Yango prépare son entrée sur le marché librevillois du transport urbain, misant sur un modèle déjà éprouvé ailleurs en Afrique. Une arrivée qui témoigne du dynamisme du secteur et pourrait rebattre les cartes d’un paysage en pleine recomposition.
Libreville s’apprête à accueillir un nouvel acteur du transport urbain avec Yango, filiale du géant technologique russe Yandex. Si aucune date d’ouverture n’a encore été communiquée, l’entreprise soigne son arrivée : campagne de communication soutenue, présence accrue sur les réseaux et lancement d’un vaste recrutement de chauffeurs.
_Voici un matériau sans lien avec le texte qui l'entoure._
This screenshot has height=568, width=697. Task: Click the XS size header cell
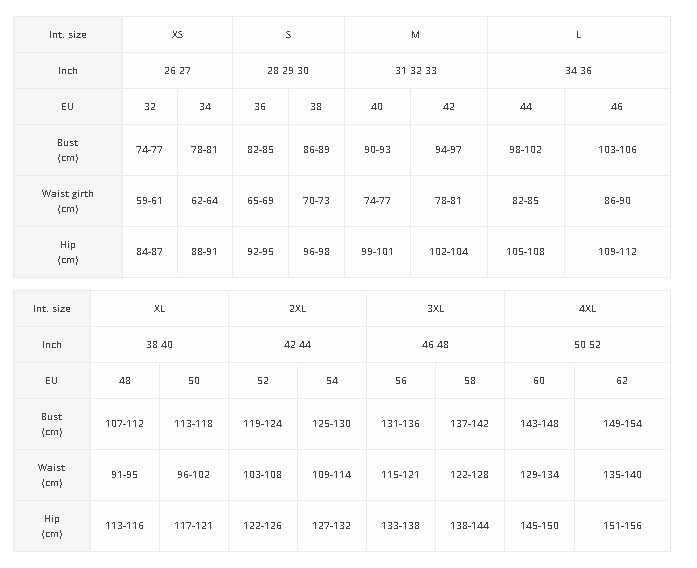[177, 35]
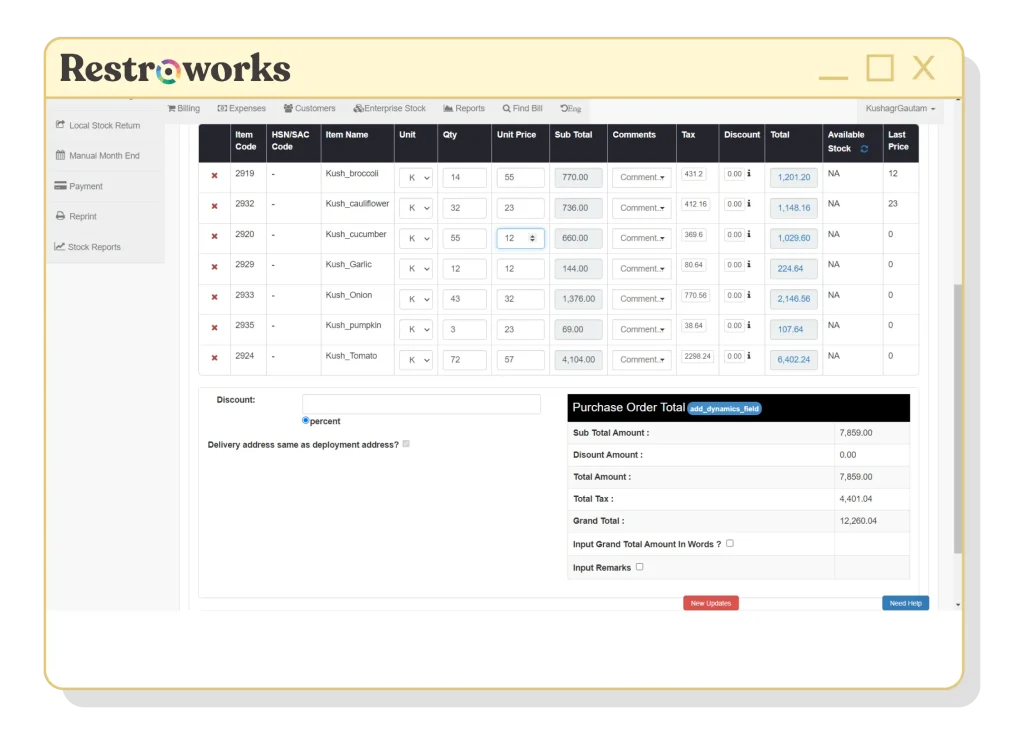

Cette implantation s’inscrit dans un plan de déploiement continental. Yango Group a annoncé, cette année, vouloir investir au moins 150 millions de dollars pour s’implanter dans dix nouveaux pays africains – en plus des douze où la plateforme est déjà active – avec un positionnement ciblé sur des marchés urbains de taille intermédiaire, à l’image de Libreville.
Depuis 2025, le groupe a installé son siège continental à Abidjan. Sa stratégie, détaillée par son directeur général Afrique, Adeniyi Adebayo, repose sur un principe simple : Yango ne possède ni véhicules ni chauffeurs. La plateforme s’appuie sur des opérateurs de transport et des gestionnaires de flottes locaux, un modèle qui réduit ses coûts d’entrée et accélère son déploiement. À Libreville, cette approche devrait se traduire par un partenariat avec un acteur local.
Au-delà, cette arrivée illustre l’évolution du marché librevillois du transport urbain, où les usagers recherchent désormais des services plus encadrés, plus sûrs, voire plus premium. Le terrain n’est d’ailleurs pas vierge : Gozem, présent depuis 2021, les taxis électriques Ndzéla déployés en 2025, ou encore INTRAV, occupent déjà ce segment. Yango importe toutefois un modèle déjà rodé ailleurs en Afrique et vient renforcer la concurrence dans un secteur en pleine effervescence.